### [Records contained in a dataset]

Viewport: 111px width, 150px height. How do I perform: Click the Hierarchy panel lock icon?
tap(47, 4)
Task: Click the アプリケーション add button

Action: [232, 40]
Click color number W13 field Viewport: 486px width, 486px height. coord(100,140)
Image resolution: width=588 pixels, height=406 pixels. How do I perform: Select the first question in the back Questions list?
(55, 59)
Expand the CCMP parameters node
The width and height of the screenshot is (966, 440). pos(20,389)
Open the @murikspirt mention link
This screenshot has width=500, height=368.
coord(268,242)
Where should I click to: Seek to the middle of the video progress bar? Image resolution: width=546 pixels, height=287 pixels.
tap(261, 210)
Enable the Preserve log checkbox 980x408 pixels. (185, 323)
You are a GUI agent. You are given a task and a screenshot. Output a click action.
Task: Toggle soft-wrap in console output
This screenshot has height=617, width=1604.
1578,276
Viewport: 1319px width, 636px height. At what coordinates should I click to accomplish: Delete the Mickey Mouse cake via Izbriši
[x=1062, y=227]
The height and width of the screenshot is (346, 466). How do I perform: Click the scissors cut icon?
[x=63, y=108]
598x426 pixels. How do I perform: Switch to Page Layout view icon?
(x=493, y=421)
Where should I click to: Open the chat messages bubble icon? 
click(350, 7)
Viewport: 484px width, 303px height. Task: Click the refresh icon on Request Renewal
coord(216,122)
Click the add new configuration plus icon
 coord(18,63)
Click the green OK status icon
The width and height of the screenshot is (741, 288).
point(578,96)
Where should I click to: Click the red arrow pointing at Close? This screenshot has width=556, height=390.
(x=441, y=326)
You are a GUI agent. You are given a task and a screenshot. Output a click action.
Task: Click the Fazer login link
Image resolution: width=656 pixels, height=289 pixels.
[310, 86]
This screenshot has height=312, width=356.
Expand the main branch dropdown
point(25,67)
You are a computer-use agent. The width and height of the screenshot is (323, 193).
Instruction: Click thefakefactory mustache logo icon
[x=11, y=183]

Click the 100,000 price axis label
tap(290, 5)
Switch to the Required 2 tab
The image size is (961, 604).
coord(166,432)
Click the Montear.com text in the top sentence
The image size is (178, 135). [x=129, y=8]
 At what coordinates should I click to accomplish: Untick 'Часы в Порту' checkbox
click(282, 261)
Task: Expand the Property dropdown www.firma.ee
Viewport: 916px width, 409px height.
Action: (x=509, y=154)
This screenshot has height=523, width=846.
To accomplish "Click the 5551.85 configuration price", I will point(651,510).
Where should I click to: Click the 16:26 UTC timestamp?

### [Brief]
Return the entries above exactly as they were written.

### [Answer box]
Viewport: 111px width, 150px height. How do I perform: Click the Hierarchy panel lock icon?
tap(47, 4)
Task: Click the アプリケーション add button

Action: [232, 40]
Click color number W13 field Viewport: 486px width, 486px height. coord(100,140)
Image resolution: width=588 pixels, height=406 pixels. How do I perform: Select the first question in the back Questions list?
(55, 59)
Expand the CCMP parameters node
The width and height of the screenshot is (966, 440). pos(20,389)
Open the @murikspirt mention link
This screenshot has width=500, height=368.
coord(268,242)
Where should I click to: Seek to the middle of the video progress bar? Image resolution: width=546 pixels, height=287 pixels.
tap(261, 210)
Enable the Preserve log checkbox 980x408 pixels. (185, 323)
You are a GUI agent. You are given a task and a screenshot. Output a click action.
Task: Toggle soft-wrap in console output
This screenshot has height=617, width=1604.
1578,276
Viewport: 1319px width, 636px height. At what coordinates should I click to accomplish: Delete the Mickey Mouse cake via Izbriši
[x=1062, y=227]
The height and width of the screenshot is (346, 466). How do I perform: Click the scissors cut icon?
[x=63, y=108]
598x426 pixels. How do I perform: Switch to Page Layout view icon?
(x=493, y=421)
Where should I click to: Open the chat messages bubble icon? 
click(350, 7)
Viewport: 484px width, 303px height. Task: Click the refresh icon on Request Renewal
coord(216,122)
Click the add new configuration plus icon
 coord(18,63)
Click the green OK status icon
The width and height of the screenshot is (741, 288).
point(578,96)
Where should I click to: Click the red arrow pointing at Close? This screenshot has width=556, height=390.
(x=441, y=326)
You are a GUI agent. You are given a task and a screenshot. Output a click action.
Task: Click the Fazer login link
Image resolution: width=656 pixels, height=289 pixels.
[310, 86]
This screenshot has height=312, width=356.
Expand the main branch dropdown
point(25,67)
You are a computer-use agent. The width and height of the screenshot is (323, 193).
Instruction: Click thefakefactory mustache logo icon
[x=11, y=183]

Click the 100,000 price axis label
tap(290, 5)
Switch to the Required 2 tab
The image size is (961, 604).
coord(166,432)
Click the Montear.com text in the top sentence
The image size is (178, 135). [x=129, y=8]
 At what coordinates should I click to accomplish: Untick 'Часы в Порту' checkbox
click(282, 261)
Task: Expand the Property dropdown www.firma.ee
Viewport: 916px width, 409px height.
Action: (x=509, y=154)
This screenshot has height=523, width=846.
To accomplish "Click the 5551.85 configuration price", I will point(651,510).
Where should I click to: Click the 16:26 UTC timestamp?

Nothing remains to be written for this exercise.